- _Assigned task_:
Can you copy the part of the elk hunt story below starting with "Elk hunt from" and going on through "National Park boundary."?

Published January 13, 2012, 06:24 AM

Elk hunt from the past

“How on earth do you remember the dialogue?” readers have asked. My reply: “I have a lot of empty space in my head where I store it all … in addition, I take notes.”

By: Bernie Kuntz, The Jamestown Sun

“How on earth do you remember the dialogue?” readers have asked.

My reply: “I have a lot of empty space in my head where I store it all … in addition, I take notes.”

So when I stumbled upon notes from a January 1989 late season elk hunt Laurie and I made to the Gardiner, Mont. area, I had to write the story, which has never been published until now:

Across the Yellowstone River is a series of benches forming the shoulder of an enormous mountain named Electric Peak, and on those foothills I can see animals moving about, even without the aid of my binocular. When I bring the glass up I see elk … hundreds of them staging just inside the Yellowstone National Park boundary.

When she comes out of the Gardiner motel where she reserved a room, I hand her the binocular. “Take a look across the river.”

“Amazing!” she gasps.

To avoid competition with other hunters on Laurie’s first elk hunt, we have hired a guide from a private ranch for the princely sum of $100 to gain access to the private ground. We meet Edwin the following morning in Corwin Springs and drive to the ranch which borders the Yellowstone River on the east, the Gallatin Range on the west. We see mule deer, antelope, bison and a pair of bull elk and a calf elk before entering the real hunting territory.

Laurie’s first opportunity comes quickly — three cow elk appear behind a sagebrush knoll, they reverse direction as Edwin applies the brakes to his old Suburban, Laurie piles out and tracks the cows in the dim light of early morning. She fires and misses and the cow calmly climbs out of sight. As the morning wears on, she has another opportunity at a cow elk but is too slow and can’t get off a shot. Then she passes up an opportunity at a calf elk.

When I spot two cow elk grazing higher on the mountain, I say, “If nothing else, we can go after those two.”

“It would be a tough drag,” Edwin replies.

“I’ve taken them out of worse places,” I say. “I’ve got a saw and packframe along just in case.”

During the stalk we see a six-point bull at close range, but Laurie’s permit is valid only for an antlerless elk. When I spot four elk lying in the snow on a bench above Spring Creek, half mile south of The Devil’s Slide, we quit the stalk and return to the Suburban where Edwin waits.

“How about if Laurie and I climb up the side of the mountain and come out near that finger of timber? Then you could bring the Suburban up the road and pick us up?”

- _Excerpted data_:
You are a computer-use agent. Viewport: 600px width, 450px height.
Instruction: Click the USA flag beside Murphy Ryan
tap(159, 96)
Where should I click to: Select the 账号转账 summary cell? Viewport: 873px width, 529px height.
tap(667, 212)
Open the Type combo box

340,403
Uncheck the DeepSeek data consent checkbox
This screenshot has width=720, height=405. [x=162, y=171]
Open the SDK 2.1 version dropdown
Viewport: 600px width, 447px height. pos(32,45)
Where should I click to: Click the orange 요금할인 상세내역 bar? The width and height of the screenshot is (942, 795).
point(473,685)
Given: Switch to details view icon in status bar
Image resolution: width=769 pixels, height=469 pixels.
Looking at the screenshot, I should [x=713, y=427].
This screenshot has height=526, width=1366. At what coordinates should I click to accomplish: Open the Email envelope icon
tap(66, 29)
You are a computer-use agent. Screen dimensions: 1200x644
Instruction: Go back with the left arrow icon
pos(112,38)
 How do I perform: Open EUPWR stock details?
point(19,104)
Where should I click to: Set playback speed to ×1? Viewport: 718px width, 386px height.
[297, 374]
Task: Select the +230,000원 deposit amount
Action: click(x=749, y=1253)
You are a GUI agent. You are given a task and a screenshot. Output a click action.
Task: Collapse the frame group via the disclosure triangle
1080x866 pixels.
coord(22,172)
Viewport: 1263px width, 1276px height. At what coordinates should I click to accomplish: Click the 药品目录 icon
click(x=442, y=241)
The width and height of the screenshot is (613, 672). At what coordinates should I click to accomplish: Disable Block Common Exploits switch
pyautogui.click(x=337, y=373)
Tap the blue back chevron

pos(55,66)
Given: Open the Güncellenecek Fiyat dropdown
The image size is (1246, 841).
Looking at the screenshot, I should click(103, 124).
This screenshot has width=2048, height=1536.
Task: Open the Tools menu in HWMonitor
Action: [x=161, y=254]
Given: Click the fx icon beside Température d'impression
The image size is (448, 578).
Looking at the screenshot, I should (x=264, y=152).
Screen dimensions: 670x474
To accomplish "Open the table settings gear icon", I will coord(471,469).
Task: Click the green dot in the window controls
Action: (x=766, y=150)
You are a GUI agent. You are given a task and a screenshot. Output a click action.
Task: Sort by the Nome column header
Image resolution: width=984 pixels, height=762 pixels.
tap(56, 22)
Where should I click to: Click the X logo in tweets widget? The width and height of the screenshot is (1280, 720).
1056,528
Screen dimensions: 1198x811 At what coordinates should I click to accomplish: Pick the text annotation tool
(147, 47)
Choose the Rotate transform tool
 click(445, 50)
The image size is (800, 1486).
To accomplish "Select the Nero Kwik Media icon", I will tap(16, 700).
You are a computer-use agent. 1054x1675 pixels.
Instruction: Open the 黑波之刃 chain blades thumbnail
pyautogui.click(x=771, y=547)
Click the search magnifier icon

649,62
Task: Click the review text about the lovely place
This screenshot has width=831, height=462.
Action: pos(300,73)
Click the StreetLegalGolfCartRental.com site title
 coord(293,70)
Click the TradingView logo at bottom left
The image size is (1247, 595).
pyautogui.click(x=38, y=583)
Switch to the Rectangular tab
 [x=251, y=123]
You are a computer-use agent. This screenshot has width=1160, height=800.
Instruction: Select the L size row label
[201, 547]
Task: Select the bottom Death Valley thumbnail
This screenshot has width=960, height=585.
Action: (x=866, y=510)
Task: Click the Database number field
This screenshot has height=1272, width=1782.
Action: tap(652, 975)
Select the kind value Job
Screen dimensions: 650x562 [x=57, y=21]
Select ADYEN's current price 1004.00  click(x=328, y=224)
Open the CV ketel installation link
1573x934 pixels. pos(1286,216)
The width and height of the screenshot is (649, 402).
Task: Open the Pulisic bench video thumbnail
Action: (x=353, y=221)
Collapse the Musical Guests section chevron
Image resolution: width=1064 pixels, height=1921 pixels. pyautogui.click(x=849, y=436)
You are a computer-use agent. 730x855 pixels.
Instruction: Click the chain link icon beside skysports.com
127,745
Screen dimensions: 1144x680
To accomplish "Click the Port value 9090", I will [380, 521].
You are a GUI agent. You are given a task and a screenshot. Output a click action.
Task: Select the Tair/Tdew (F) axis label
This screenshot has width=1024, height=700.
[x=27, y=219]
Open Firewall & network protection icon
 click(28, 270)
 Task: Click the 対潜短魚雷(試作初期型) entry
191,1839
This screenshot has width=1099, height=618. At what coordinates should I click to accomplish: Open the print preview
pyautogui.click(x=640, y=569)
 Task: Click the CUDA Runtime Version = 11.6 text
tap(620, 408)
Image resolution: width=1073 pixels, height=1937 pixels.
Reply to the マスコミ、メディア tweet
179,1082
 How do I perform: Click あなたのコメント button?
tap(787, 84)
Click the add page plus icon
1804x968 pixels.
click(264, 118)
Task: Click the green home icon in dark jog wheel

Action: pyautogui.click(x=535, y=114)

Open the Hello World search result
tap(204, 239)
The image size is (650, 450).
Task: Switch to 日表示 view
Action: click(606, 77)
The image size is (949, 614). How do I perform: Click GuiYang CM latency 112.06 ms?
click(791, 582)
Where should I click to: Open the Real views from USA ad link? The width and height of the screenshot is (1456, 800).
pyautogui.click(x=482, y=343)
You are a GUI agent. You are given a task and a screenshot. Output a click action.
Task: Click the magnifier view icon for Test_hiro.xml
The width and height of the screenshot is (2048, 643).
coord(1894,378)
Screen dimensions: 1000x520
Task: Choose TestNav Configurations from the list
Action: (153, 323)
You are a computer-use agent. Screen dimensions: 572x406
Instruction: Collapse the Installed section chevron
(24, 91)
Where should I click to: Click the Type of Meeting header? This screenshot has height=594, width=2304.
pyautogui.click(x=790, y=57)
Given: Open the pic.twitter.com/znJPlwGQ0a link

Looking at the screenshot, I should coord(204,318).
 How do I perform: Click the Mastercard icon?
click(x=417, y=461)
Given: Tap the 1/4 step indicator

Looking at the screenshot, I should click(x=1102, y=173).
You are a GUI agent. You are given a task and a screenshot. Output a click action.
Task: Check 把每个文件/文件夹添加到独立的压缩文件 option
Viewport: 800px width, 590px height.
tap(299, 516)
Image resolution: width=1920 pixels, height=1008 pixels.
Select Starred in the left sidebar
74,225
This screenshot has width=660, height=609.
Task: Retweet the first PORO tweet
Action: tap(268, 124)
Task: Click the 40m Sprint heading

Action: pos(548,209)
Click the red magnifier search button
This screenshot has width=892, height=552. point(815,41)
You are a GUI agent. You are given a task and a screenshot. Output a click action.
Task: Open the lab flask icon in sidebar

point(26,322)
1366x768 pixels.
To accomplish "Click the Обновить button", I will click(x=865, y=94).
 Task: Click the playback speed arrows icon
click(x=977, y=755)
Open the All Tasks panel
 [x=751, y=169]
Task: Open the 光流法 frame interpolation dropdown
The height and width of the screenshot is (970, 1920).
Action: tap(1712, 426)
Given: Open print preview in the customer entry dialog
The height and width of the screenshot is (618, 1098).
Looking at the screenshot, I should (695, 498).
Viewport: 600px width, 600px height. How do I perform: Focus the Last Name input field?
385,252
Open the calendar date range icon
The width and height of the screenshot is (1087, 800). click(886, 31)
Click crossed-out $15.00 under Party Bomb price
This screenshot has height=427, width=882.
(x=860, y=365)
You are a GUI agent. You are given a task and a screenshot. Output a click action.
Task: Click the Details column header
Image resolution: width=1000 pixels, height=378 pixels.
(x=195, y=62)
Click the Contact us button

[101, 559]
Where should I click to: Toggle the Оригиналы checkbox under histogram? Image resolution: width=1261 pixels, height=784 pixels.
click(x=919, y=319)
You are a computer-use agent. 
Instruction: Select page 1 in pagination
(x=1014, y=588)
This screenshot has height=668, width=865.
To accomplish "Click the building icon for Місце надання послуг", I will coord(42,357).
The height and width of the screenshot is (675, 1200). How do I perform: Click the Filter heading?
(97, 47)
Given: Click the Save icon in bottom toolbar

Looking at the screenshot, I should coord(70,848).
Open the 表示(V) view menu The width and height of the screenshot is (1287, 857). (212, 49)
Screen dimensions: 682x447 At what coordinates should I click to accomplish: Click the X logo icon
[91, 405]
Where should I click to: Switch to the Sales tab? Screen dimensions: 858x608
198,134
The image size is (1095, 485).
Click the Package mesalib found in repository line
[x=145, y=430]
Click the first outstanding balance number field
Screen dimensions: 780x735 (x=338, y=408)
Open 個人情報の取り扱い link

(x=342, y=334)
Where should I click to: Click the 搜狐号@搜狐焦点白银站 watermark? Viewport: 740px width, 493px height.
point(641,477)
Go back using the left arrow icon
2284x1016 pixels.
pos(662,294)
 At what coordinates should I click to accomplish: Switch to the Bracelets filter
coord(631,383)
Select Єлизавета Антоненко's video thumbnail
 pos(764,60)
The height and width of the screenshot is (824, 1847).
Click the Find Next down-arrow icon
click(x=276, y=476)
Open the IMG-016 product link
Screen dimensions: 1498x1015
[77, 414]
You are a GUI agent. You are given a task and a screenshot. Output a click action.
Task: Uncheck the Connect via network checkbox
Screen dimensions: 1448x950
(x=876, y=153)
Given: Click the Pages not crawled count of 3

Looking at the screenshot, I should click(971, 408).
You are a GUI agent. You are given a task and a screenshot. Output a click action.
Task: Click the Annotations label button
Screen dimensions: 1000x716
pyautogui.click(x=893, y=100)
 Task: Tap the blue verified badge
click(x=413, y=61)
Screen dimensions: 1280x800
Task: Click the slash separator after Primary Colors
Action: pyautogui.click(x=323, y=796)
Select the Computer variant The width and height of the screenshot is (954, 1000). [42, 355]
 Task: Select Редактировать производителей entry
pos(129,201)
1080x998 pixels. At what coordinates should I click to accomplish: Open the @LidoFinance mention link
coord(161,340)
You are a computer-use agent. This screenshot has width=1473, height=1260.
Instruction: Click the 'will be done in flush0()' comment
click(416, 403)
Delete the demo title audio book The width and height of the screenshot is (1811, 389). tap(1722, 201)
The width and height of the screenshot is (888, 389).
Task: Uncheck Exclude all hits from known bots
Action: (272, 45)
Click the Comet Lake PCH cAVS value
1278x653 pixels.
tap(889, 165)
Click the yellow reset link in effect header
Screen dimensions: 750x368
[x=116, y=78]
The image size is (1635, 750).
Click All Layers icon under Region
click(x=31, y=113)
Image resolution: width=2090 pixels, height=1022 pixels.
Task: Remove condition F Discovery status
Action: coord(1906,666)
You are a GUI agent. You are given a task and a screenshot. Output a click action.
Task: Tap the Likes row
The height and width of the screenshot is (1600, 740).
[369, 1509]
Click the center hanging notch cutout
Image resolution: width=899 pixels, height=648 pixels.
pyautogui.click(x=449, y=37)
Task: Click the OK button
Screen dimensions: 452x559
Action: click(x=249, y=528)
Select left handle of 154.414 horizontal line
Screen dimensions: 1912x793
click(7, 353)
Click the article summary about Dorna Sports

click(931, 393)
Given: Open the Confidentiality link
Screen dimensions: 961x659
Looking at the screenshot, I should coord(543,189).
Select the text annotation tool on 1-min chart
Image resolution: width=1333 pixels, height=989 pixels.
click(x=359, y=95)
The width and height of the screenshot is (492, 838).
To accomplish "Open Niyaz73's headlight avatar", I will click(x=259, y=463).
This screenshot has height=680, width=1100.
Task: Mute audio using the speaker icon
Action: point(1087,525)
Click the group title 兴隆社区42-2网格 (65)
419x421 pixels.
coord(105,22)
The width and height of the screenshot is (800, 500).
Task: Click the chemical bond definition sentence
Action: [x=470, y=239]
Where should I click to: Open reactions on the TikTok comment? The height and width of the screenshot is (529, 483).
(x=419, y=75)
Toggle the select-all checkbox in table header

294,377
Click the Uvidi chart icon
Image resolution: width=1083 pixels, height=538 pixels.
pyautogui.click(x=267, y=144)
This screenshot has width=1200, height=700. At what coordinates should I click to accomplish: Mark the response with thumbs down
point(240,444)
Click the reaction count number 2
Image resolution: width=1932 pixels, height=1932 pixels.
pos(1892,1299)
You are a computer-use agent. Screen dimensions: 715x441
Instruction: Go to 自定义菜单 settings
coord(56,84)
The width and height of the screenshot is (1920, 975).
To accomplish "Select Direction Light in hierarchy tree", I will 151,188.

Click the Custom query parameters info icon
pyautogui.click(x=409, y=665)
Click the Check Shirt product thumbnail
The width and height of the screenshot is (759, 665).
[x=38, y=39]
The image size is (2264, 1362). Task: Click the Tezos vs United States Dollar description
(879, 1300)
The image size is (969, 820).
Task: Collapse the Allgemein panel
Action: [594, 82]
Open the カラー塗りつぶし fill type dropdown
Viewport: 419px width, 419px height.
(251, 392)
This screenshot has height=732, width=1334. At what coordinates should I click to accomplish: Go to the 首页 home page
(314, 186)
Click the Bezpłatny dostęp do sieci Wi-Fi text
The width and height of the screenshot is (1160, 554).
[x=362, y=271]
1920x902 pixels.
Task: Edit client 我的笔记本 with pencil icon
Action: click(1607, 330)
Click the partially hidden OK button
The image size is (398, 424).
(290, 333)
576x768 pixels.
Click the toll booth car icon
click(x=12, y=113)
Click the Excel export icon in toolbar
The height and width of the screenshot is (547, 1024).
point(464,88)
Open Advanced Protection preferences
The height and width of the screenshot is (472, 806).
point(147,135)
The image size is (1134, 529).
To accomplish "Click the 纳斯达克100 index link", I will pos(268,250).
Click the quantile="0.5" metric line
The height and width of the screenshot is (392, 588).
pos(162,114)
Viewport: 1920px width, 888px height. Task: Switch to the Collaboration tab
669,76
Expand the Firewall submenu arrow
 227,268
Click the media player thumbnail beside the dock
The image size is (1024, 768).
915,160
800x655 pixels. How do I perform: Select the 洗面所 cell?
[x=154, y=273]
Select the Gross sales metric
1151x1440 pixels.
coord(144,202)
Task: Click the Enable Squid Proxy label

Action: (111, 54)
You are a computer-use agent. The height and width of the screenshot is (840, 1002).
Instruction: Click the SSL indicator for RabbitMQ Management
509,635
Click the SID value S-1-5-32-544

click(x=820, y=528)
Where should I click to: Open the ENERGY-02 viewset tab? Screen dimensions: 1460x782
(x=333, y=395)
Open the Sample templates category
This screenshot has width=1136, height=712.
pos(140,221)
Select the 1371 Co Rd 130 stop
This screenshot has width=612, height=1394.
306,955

- _Answer space_:
Elk hunt from the past

“How on earth do you remember the dialogue?” readers have asked. My reply: “I have a lot of empty space in my head where I store it all … in addition, I take notes.”

By: Bernie Kuntz, The Jamestown Sun

“How on earth do you remember the dialogue?” readers have asked.

My reply: “I have a lot of empty space in my head where I store it all … in addition, I take notes.”

So when I stumbled upon notes from a January 1989 late season elk hunt Laurie and I made to the Gardiner, Mont. area, I had to write the story, which has never been published until now:

Across the Yellowstone River is a series of benches forming the shoulder of an enormous mountain named Electric Peak, and on those foothills I can see animals moving about, even without the aid of my binocular. When I bring the glass up I see elk … hundreds of them staging just inside the Yellowstone National Park boundary.